Add reviewer brief

docs/reviewer-brief.md

@@ -0,0 +1,56 @@
+# Reviewer brief
+
+## Problem
+
+Linux auth logs are noisy, format-sensitive, and easy to parse incorrectly. Reviewers often see detectors that claim findings without making parser limits or coverage visible.
+
+## What it does
+
+`LogLens` is a C++20 offline CLI for Linux authentication evidence.

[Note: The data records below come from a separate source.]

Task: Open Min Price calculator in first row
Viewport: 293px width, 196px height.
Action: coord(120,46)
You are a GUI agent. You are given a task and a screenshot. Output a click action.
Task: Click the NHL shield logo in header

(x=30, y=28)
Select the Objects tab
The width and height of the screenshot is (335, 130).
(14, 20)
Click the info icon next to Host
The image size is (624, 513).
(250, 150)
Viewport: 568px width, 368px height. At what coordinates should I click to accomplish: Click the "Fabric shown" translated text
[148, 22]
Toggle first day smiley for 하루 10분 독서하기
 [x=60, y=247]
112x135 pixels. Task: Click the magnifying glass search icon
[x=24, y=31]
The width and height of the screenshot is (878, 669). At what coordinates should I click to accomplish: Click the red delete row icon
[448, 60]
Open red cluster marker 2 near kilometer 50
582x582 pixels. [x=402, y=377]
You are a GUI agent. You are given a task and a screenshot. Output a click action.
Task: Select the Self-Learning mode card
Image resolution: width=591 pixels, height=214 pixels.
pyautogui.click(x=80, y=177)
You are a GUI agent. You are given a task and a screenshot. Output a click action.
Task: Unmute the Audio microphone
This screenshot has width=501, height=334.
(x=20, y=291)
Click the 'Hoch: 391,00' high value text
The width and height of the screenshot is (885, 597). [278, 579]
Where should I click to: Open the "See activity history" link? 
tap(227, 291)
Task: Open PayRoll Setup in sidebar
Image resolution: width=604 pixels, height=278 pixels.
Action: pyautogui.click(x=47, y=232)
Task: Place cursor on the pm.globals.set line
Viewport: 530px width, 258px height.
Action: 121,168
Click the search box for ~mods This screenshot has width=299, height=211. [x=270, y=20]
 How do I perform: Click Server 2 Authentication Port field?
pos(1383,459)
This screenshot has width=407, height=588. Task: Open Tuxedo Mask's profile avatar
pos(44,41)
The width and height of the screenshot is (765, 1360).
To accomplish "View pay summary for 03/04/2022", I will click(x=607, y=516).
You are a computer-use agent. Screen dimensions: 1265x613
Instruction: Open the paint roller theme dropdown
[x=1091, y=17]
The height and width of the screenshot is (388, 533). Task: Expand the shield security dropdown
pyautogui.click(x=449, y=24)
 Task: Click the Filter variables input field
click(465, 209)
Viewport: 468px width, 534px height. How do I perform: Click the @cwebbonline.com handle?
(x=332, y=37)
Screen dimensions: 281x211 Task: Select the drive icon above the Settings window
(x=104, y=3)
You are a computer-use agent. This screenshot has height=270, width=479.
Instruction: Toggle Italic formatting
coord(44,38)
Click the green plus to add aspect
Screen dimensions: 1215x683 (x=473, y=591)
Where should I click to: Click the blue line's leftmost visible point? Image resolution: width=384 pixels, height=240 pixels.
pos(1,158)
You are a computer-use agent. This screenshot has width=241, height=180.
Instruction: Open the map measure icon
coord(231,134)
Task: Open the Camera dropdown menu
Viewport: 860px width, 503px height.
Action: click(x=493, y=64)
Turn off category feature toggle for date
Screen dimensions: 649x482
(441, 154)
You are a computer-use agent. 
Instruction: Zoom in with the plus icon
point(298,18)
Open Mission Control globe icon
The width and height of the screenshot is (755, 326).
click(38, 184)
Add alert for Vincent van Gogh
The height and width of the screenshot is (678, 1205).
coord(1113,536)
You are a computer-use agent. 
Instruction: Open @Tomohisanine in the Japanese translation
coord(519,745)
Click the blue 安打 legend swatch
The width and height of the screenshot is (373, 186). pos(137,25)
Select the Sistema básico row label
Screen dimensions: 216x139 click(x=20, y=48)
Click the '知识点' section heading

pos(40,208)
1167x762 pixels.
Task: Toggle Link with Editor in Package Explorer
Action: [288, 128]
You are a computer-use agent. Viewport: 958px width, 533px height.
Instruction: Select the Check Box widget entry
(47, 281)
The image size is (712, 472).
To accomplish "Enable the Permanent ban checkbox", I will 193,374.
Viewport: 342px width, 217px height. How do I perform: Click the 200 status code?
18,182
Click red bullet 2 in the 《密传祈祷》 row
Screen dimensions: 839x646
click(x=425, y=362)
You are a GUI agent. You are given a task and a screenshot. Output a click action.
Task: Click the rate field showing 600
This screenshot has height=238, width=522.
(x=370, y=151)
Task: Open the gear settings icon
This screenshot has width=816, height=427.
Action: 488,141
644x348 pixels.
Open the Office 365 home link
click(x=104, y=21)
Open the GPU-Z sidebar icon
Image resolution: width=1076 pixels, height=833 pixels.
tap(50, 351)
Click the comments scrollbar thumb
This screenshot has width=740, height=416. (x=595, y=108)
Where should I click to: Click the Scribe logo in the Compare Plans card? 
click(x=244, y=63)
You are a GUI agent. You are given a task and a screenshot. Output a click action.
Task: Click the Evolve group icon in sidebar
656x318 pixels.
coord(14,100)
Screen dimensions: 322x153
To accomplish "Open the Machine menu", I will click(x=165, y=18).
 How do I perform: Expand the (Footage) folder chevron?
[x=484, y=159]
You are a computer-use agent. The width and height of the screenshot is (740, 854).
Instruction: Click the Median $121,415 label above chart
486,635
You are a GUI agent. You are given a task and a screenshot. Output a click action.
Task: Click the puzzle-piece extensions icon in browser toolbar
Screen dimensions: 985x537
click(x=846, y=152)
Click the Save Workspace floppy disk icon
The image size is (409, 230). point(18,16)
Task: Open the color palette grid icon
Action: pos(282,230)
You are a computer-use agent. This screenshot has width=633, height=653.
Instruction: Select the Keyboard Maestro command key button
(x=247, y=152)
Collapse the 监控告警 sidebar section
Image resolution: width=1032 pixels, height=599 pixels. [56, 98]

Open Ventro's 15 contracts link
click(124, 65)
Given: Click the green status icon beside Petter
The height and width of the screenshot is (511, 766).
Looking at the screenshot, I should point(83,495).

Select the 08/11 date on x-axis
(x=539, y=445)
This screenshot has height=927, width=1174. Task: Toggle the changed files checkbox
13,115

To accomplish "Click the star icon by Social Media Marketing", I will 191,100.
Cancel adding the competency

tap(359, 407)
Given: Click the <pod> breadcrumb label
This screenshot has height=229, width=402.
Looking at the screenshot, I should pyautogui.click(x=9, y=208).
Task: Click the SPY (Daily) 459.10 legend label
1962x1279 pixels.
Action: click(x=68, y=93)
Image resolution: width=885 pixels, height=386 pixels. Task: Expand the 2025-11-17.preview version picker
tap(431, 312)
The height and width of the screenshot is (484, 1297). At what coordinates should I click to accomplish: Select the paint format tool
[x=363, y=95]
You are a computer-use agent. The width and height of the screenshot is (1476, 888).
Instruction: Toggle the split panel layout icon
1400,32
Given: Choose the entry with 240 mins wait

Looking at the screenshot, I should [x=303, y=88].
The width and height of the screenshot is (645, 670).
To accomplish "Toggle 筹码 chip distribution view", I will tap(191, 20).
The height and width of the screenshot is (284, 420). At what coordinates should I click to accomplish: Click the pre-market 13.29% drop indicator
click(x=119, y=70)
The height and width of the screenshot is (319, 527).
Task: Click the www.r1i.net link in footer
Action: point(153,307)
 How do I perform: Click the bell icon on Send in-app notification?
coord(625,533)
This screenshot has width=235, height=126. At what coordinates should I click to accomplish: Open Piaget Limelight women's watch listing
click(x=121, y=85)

It parses `auth.log` / `secure` style syslog input and `journalctl --output=short-full` style input, normalizes the evidence, applies small rule-based detections, and emits deterministic Markdown and JSON reports with parser coverage telemetry.
+
+## Quick run
+
+```bash
+cmake -S . -B build
+cmake --build build
+ctest --test-dir build --output-on-failure
+./build/loglens --mode syslog --year 2026 ./assets/sample_auth.log ./out
+```
+
+## Sample output
+
+The bundled sanitized sample produces `out/report.md` and `out/report.json`.
+
+The current README-documented summary excerpt is:
+
+- input mode: `syslog_legacy`
+- parsed events: `14`
+- findings: `3`
+- parser warnings: `2`
+
+When `--csv` is enabled, the CLI also emits `findings.csv` and `warnings.csv`.
+
+## What this proves
+
+- C++ implementation discipline for a defensive CLI instead of a throwaway script
+- parser observability, not just detection output
+- deterministic report generation with stable review artifacts
+- repository hygiene through CI, tests, and CodeQL
+
+## Safety / boundaries
+
+- offline log review only
+- defensive and public-safe scope
+- no exploitation, persistence, credential attack automation, or live collection
+- findings are triage aids, not incident verdicts
+
+## Limitations
+
+- parser coverage is intentionally narrow and auth-family focused
+- no cross-host correlation or SIEM-like aggregation
+- `syslog_legacy` requires an explicit year
+- rules are threshold-based and conservative
+
+## Next milestone
+
+Broaden supported auth patterns and keep parser-coverage evidence as visible as the finding output.